_Supplied data_

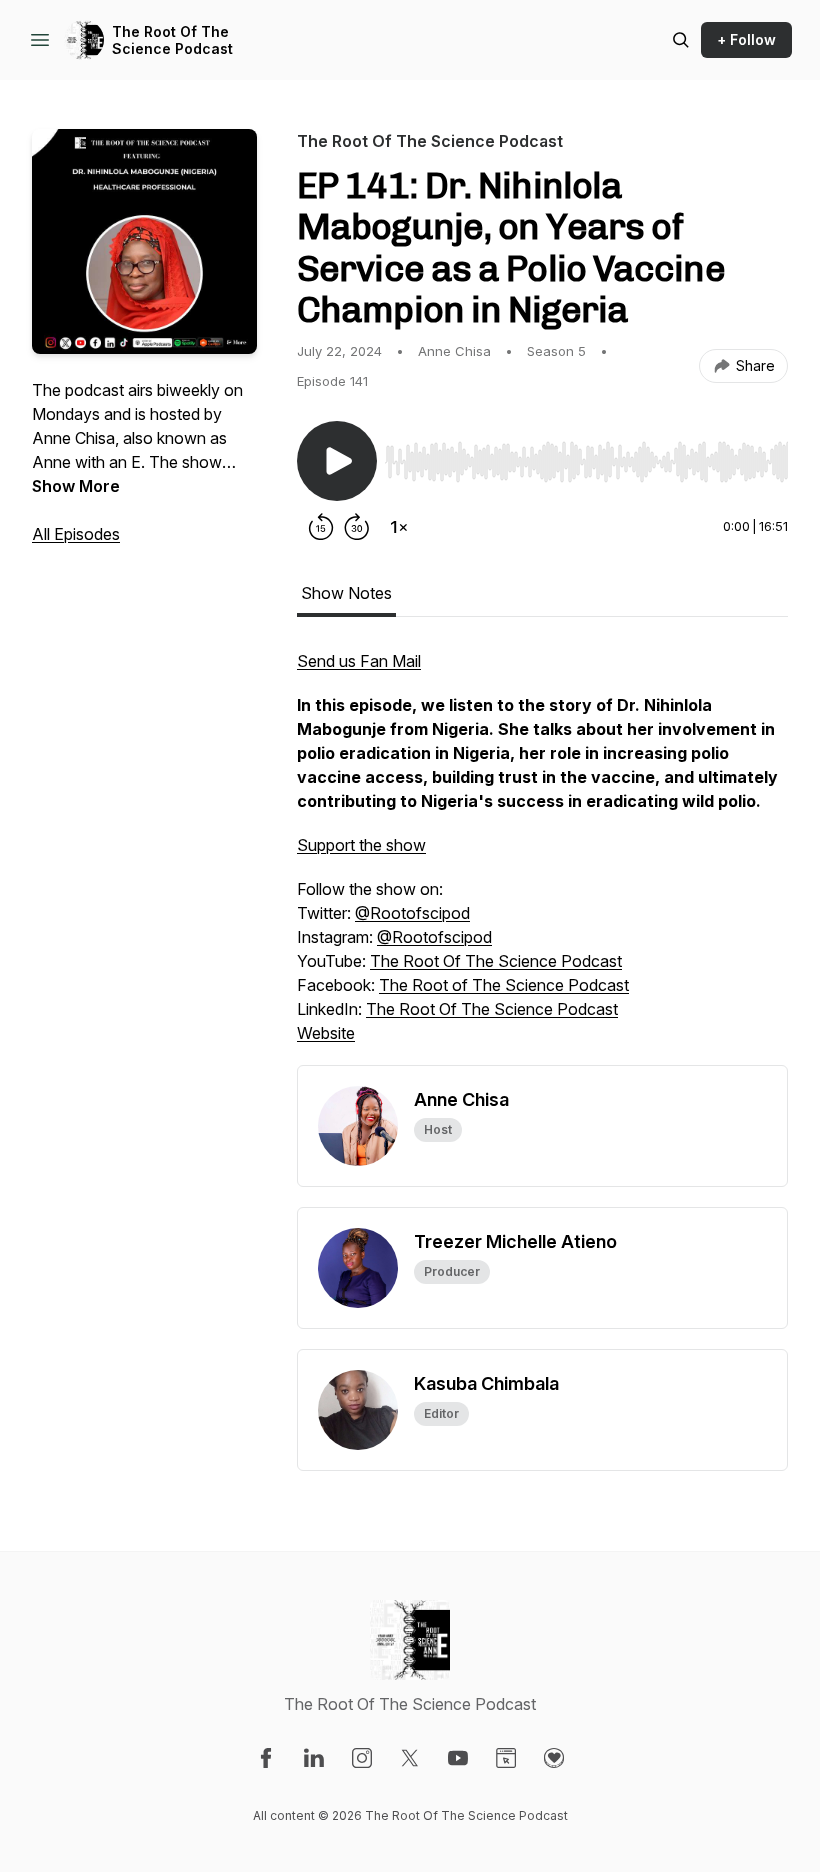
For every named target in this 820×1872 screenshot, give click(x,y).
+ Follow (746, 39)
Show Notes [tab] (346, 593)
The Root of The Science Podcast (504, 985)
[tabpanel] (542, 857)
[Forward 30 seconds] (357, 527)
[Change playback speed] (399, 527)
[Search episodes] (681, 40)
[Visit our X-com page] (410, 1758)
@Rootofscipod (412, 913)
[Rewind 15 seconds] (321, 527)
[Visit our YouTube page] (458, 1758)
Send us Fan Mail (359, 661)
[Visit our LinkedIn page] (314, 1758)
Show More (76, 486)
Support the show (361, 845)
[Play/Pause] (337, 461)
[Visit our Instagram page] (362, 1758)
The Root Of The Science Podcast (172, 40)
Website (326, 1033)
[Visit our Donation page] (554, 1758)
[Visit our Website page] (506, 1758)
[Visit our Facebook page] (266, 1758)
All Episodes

==

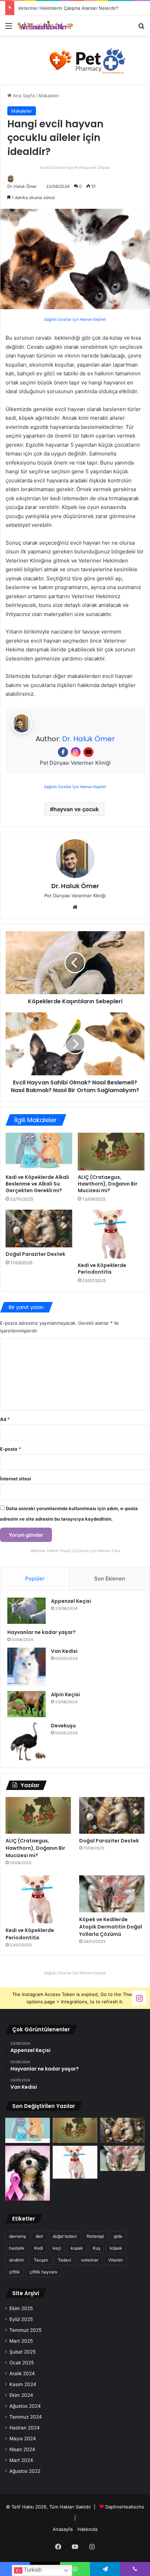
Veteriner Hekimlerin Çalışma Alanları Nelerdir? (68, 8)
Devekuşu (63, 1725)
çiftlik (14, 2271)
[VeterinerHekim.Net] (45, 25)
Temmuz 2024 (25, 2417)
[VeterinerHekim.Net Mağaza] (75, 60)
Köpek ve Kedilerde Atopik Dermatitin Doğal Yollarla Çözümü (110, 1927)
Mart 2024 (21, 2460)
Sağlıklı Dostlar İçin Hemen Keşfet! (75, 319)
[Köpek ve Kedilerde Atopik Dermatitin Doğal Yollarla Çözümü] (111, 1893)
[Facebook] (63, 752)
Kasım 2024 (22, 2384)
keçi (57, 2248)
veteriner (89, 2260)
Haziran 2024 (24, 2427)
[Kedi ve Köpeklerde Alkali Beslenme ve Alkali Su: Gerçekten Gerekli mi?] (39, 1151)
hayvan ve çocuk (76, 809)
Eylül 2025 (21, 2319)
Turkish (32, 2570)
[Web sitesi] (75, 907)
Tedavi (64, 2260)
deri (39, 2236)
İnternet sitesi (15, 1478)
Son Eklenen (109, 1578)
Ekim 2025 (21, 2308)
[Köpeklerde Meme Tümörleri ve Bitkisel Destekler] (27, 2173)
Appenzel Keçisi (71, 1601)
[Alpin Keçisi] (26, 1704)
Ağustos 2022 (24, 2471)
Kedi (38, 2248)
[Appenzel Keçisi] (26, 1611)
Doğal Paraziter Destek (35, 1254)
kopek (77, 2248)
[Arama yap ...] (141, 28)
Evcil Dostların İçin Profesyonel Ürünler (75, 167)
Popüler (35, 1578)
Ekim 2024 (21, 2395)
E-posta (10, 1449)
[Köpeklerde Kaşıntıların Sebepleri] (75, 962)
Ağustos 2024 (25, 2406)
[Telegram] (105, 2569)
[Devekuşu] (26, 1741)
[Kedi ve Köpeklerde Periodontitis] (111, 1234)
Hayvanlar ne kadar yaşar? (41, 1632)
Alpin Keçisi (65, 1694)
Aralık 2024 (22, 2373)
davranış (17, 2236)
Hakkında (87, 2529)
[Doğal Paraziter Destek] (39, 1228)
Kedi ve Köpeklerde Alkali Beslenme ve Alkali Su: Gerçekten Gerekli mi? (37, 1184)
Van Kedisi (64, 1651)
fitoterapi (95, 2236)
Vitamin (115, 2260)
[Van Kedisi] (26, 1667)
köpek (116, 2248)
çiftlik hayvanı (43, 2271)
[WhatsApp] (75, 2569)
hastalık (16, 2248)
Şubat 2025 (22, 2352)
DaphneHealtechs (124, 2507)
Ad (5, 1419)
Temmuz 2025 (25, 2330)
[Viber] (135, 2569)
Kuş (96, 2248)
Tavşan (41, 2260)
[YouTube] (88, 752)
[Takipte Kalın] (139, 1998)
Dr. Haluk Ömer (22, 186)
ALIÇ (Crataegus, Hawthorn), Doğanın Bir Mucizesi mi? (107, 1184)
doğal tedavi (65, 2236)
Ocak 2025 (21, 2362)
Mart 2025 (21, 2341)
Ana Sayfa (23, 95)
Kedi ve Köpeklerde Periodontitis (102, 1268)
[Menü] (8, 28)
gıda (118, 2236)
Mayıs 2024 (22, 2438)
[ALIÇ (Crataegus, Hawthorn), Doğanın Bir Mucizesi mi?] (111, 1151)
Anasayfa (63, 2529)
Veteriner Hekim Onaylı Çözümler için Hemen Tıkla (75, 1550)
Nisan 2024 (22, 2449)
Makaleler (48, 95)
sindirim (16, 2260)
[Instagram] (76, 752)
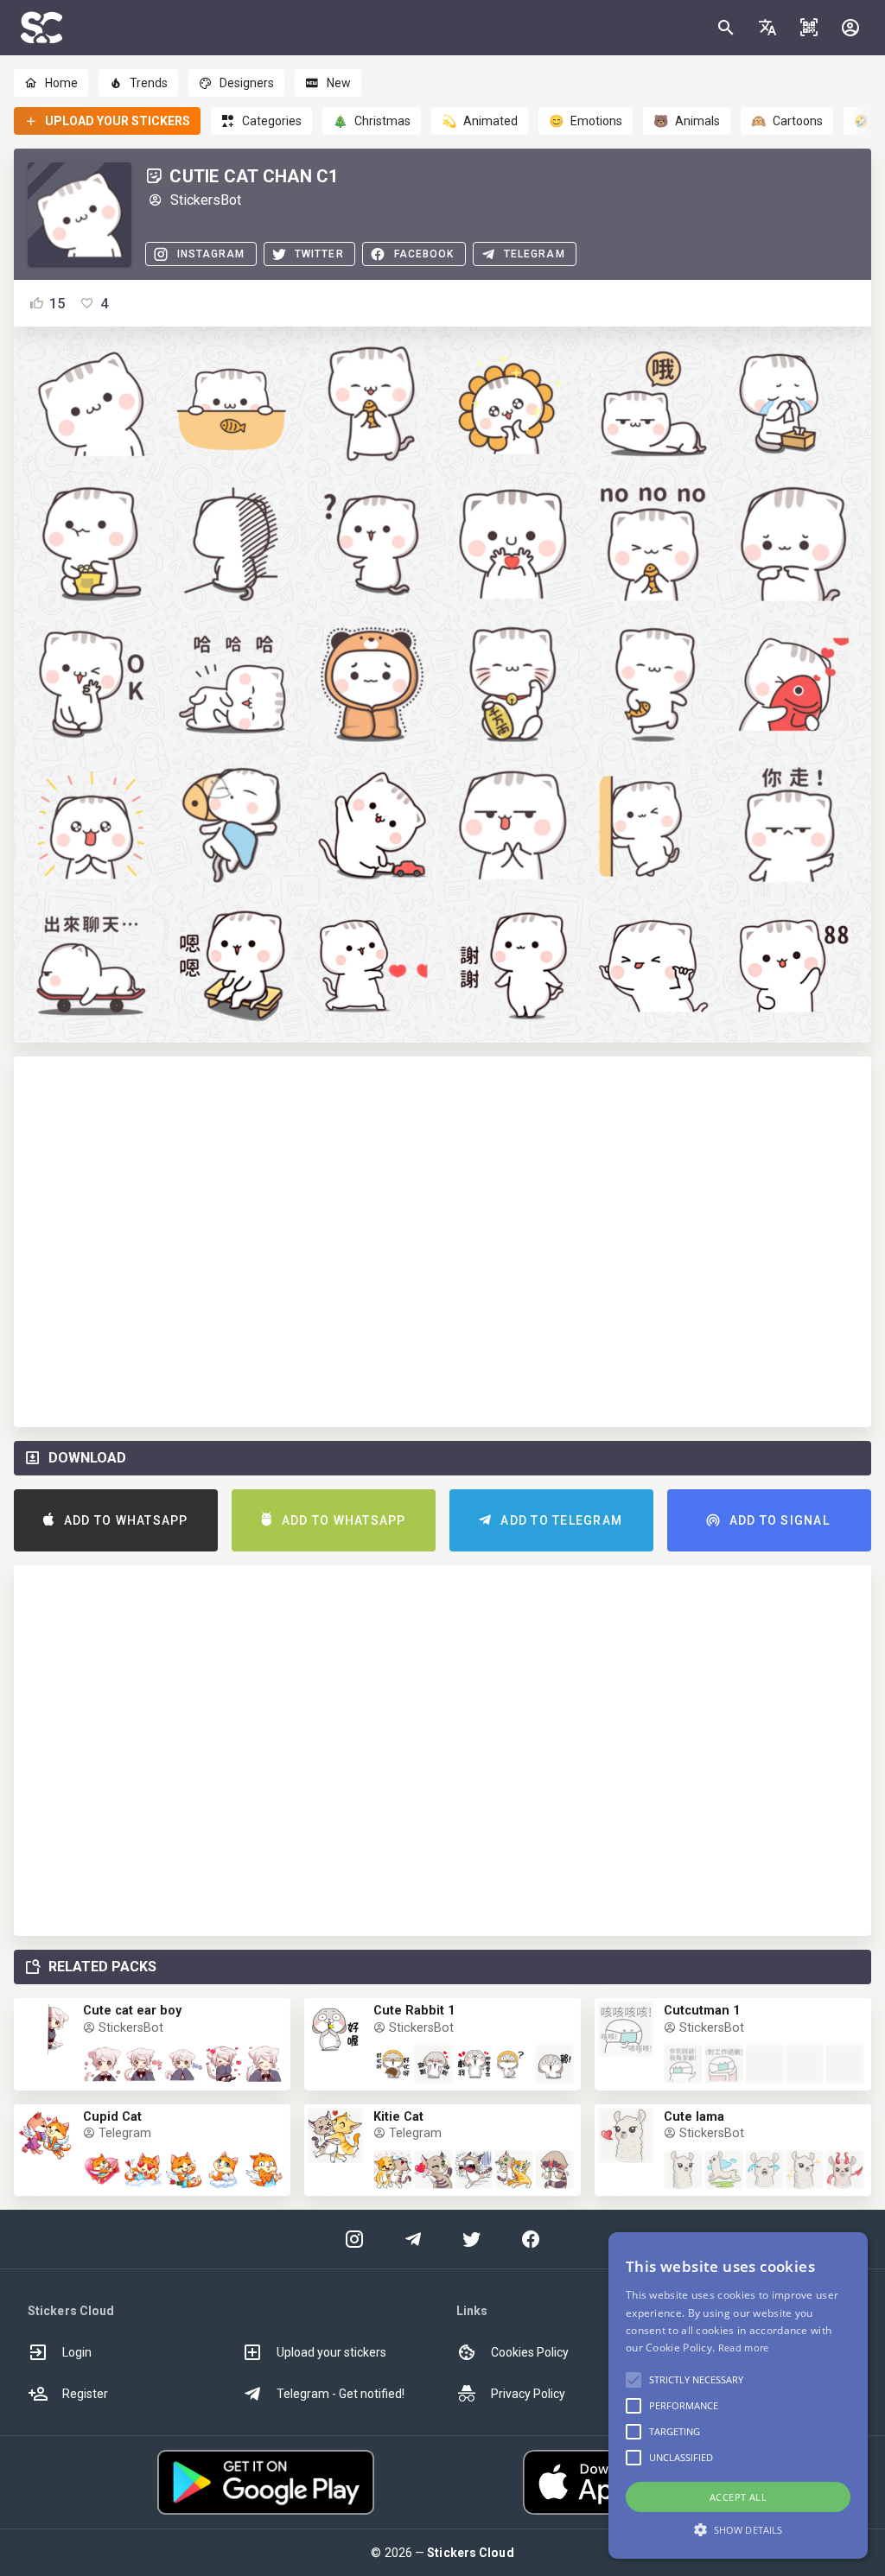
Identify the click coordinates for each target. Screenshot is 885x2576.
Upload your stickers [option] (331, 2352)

_Aim of the exercise_
Once the line with "Temmuz 2025 (25, 2330)" is found in the records above, print exactly that line and every line after it through the line with "Ana Sayfa (23, 95)".

_Expected answer_
Temmuz 2025 (25, 2330)
[Viber] (135, 2569)
Kuş (96, 2248)
Tavşan (41, 2260)
[YouTube] (88, 752)
[Takipte Kalın] (139, 1998)
Dr. Haluk Ömer (22, 186)
ALIÇ (Crataegus, Hawthorn), Doğanın Bir Mucizesi mi? (107, 1184)
doğal tedavi (65, 2236)
Ocak 2025 (21, 2362)
Mart 2025 (21, 2341)
Ana Sayfa (23, 95)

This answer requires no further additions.